In 1962 Congress established Keogh plans through legislation and was lead by Rep. Eugene Keogh. 

Like all other qualified retirement accounts, Keogh funds can be retrieved as early as age 59½, and withdrawals must start by the age of 72, or 70½ if you were 70½ before Jan. 1, 2020.

Cons:

Compared to Simplified Employee Pension (SEP) or 401(k) plans Keogh plans have more administrative burdens and higher upkeep costs, but the contribution limits are higher, because of which Keogh plans are more accepted option for many well-off business owners. 

As the current day tax retirement laws have not differentiated between incorporated and self-employed plan sponsors, the term Keogh plan is seldom used.

Conclusion

The tax-deferred pension plans are either defined-benefit or defined-contribution, Keogh plans are used for retirement purposes by either self-employed individuals or unincorporated businesses, Keogh plan cannot be used by independent contractors.

Profit-sharing plans are one of the two types of Keogh plans, which as of 2021grants a business to put up to 100% of compensation, or $58,000.
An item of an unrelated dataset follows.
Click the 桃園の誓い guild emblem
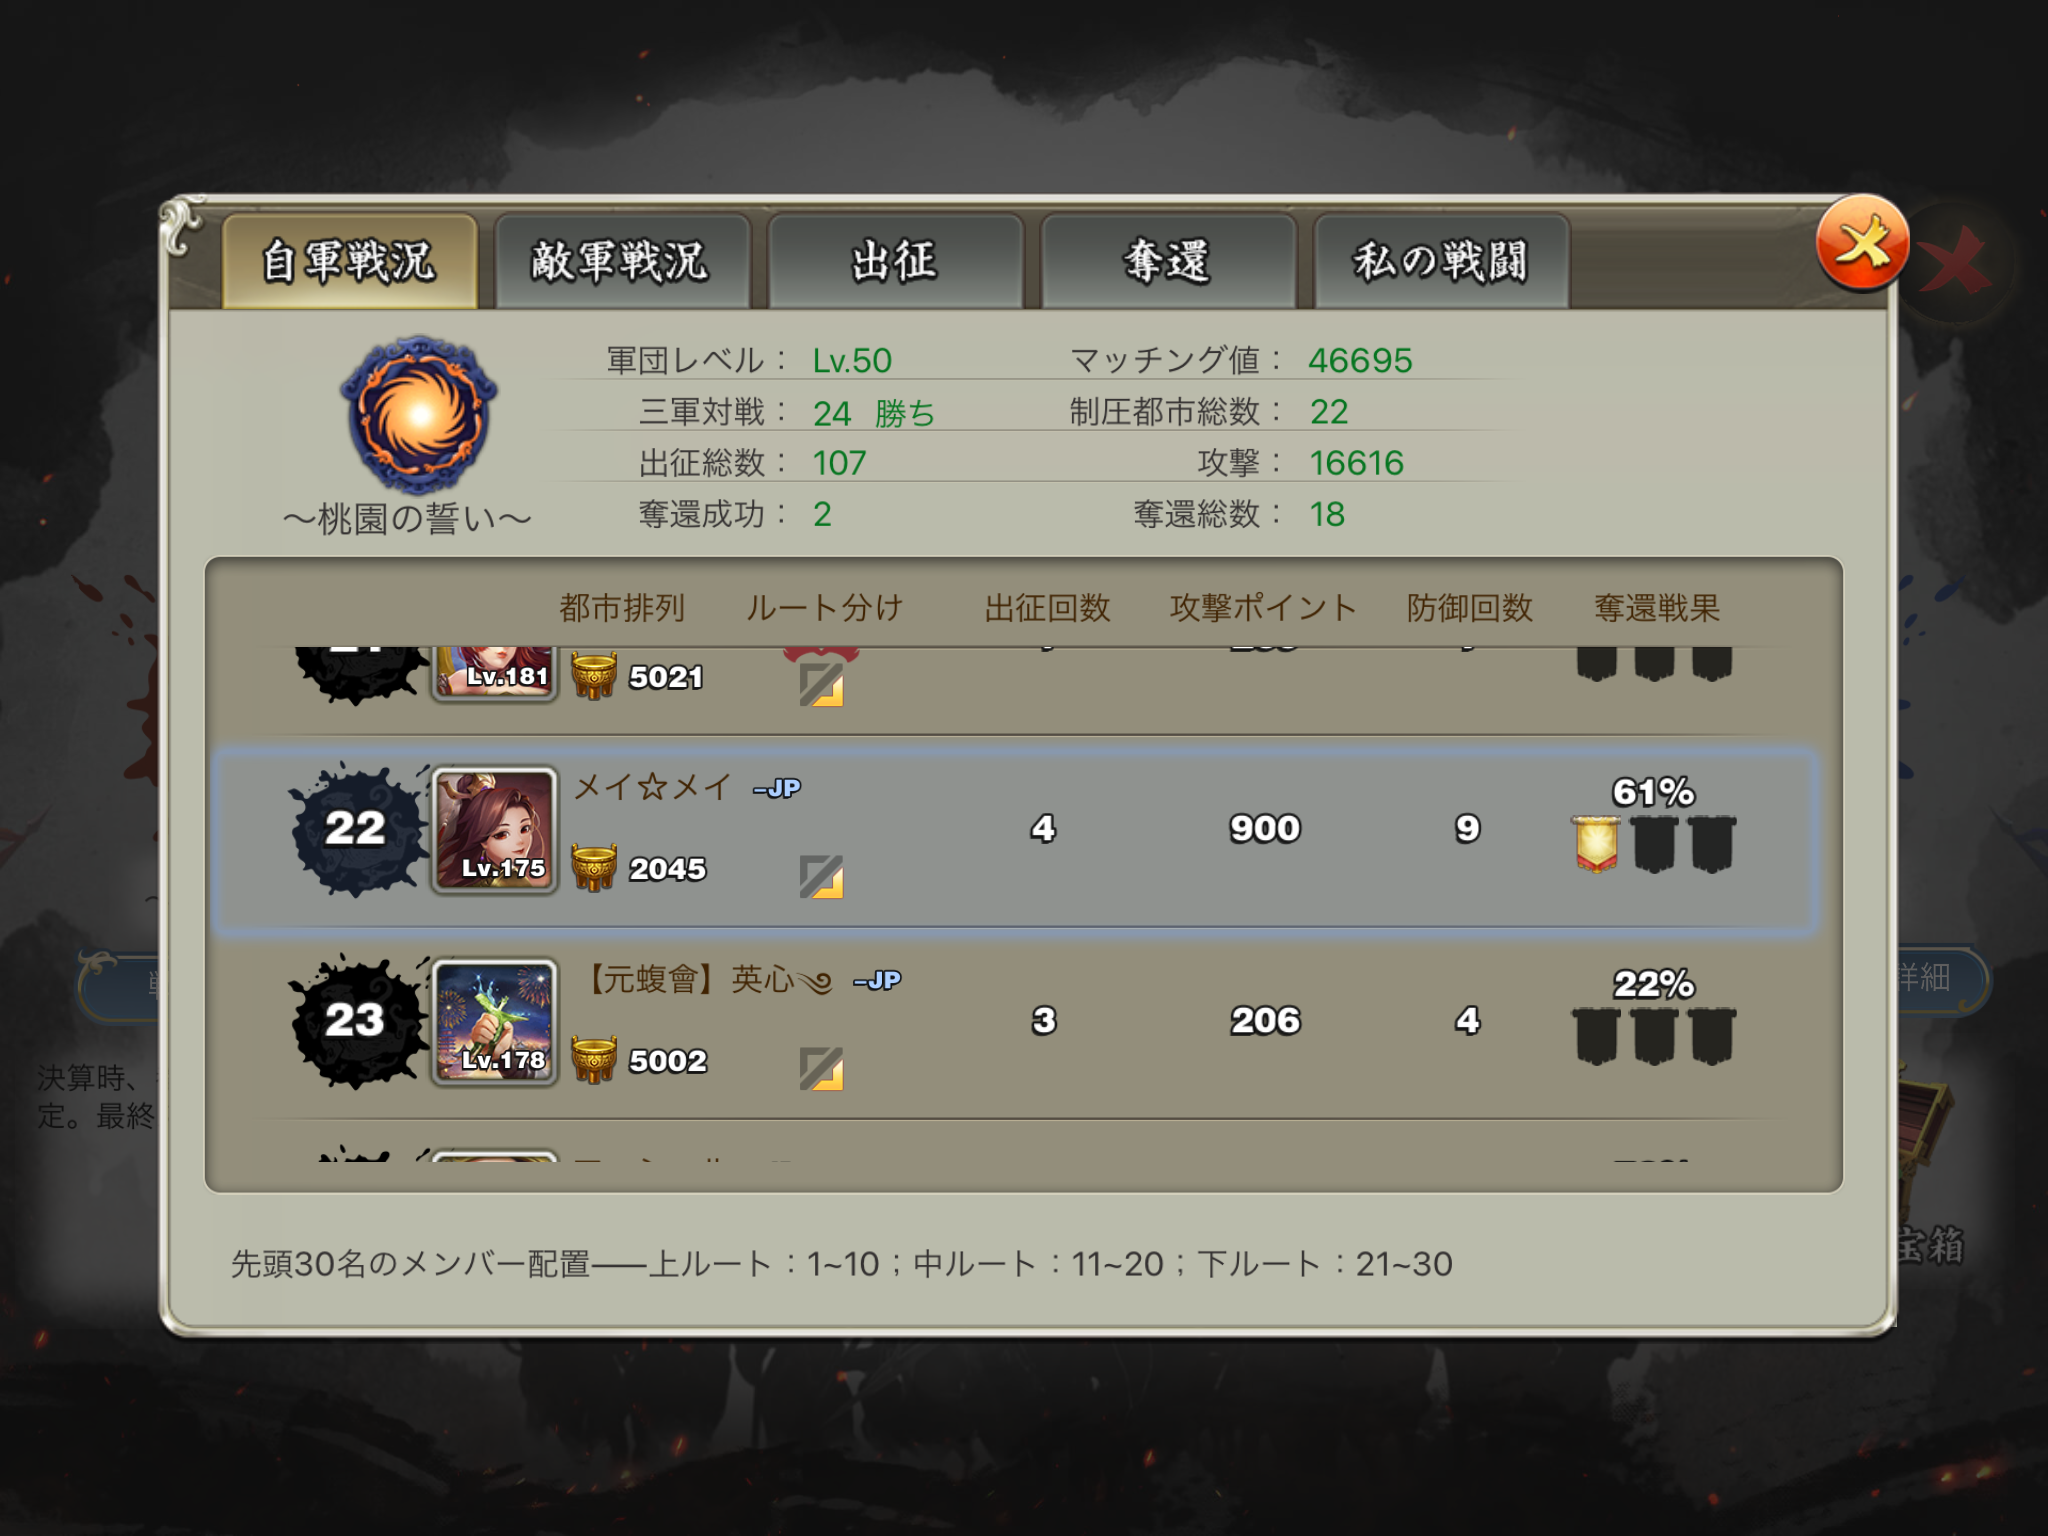[x=419, y=414]
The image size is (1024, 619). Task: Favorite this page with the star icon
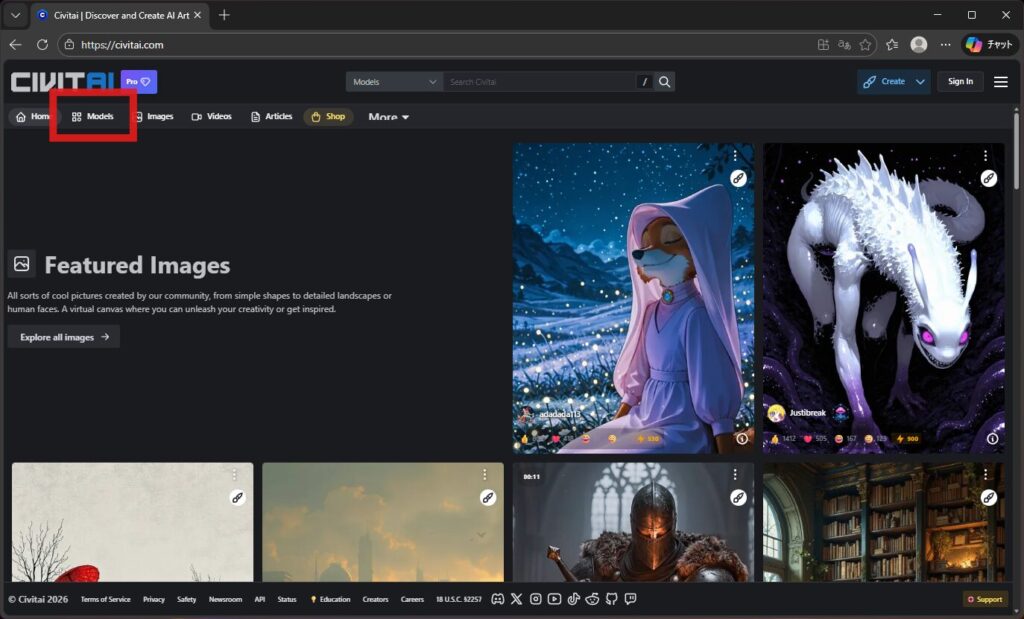click(x=865, y=45)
There are more administrative burdens and higher upkeep costs with Keogh plans compared to Simplified Employee Pension (SEP) or 401(k) plans, but Keogh plans are a popular option for many high-income business owners because the contribution limits are higher.

The term “Keogh plan” is rarely ever used these days because current tax retirement laws do not set apart incorporated and self-employed plan sponsors.

Amanda Byford

Amanda Byford has bought and sold many houses in the past fifteen years and is actively managing an income property portfolio consisting of multi-family properties. During the buying and selling of these properties, she has gone through several different mortgage loan transactions. This experience and knowledge have helped her develop an avenue to guide consumers to their best available option by comparing lenders through the Compare Closing business.